Now, for sites that use RC4 (to mitigate BEAST and Lucky 13), attackers can
take advantage of a flaw in RC4: RC4's keystream output has biases throughout
the first 256 bytes. Over millions of trials, these biases make it possible to
use basic statistics to predict cookies, from the vantage point of a passive
attacker.

This is one of the easier-to-understand TLS flaws of the last few years. RC4
is simple: you key it and it spools out a Hard-to-predict stream of random
bytes, which are XOR'd to the plaintext. If those bytes aren't Hard to predict
in some way, the attack is obvious.
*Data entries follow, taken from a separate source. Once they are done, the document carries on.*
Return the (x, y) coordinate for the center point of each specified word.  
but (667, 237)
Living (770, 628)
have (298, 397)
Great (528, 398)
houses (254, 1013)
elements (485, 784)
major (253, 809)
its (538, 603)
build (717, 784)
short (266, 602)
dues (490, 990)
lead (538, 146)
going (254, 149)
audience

Now that (a) we know how to get browsers
to generate millions of sessions (hello, BEAST) and (b) half the Internet is
now using RC4 (thanks, BEAST), these RC4 attacks have become germane.
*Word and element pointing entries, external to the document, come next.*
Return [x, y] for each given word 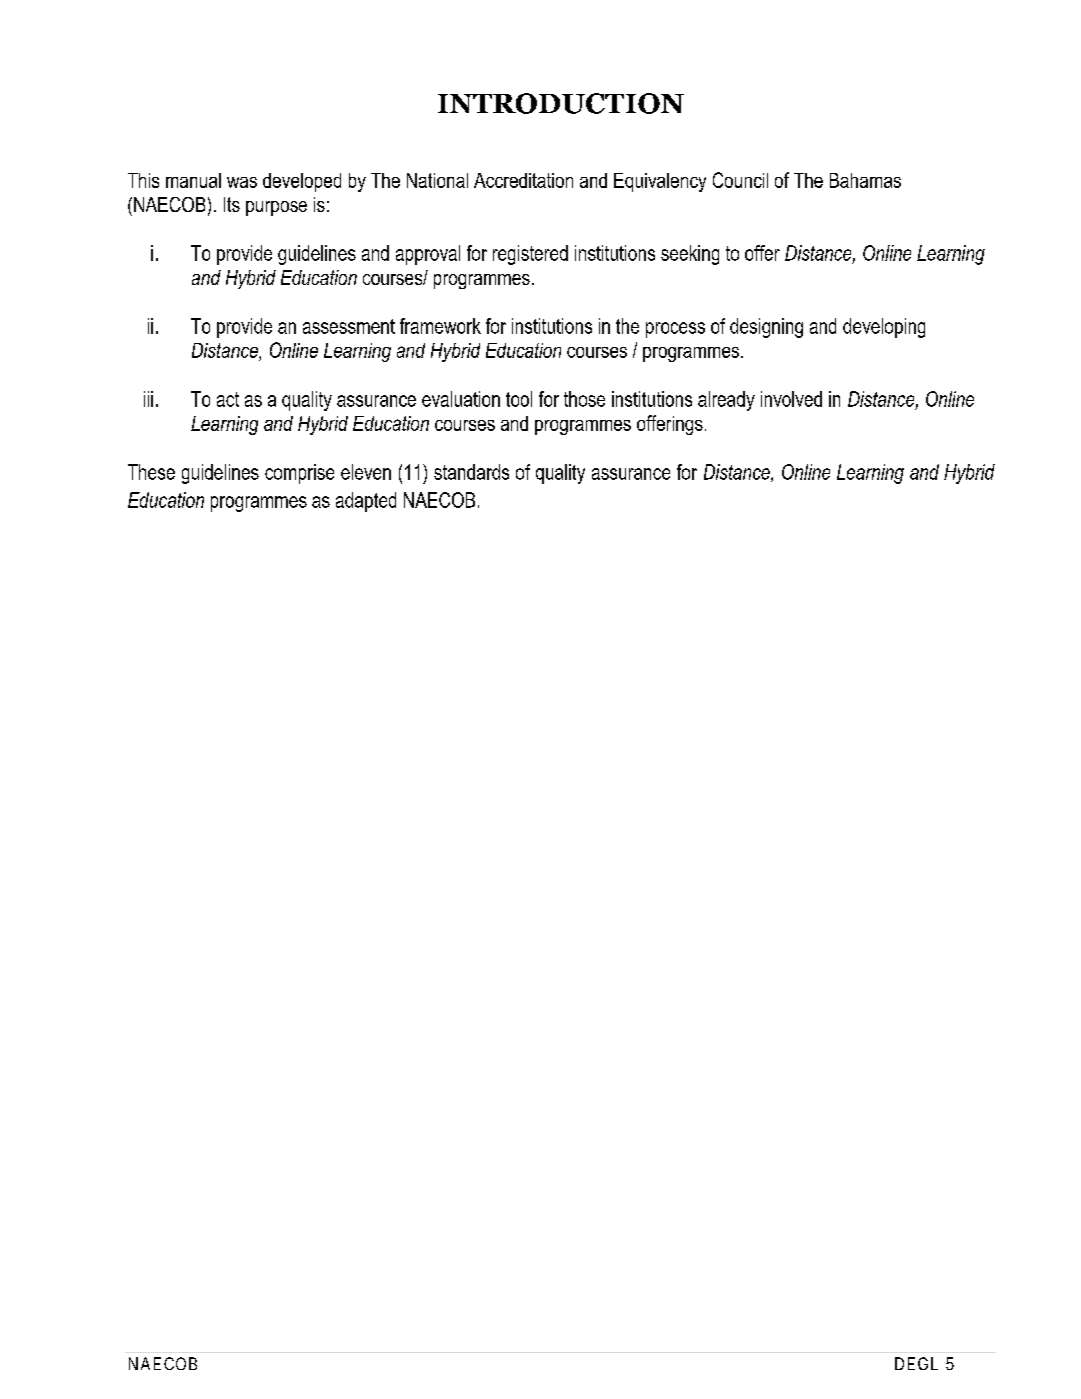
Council [740, 180]
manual [193, 180]
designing [766, 328]
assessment [349, 326]
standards [471, 472]
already [726, 401]
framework [440, 326]
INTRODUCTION [561, 103]
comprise [299, 474]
My guess is that these attacks are (1) noisy, (2) slow, (3) unreliable, and
(4) expensive --- not in a "need a grid of PS3s to exploit" kind of way, but
in a "nobody will cast a broad net across the Internet with this attack" sort
of way.

But the vulnerability is also plainly unacceptable, in a way that I don't
think is true of "Lucky 13" (which isn't intractable to fix in application
code, just very annoying to fix).

It looks like we're finally reaching a place where TLS compat is going to stop
dictating what attacks we mitigate and how, because unless we opt to accept
the risk of poor "Lucky 13" fixes, there's no compatible way out. We need a
widely deployed authenticated ciphersuite.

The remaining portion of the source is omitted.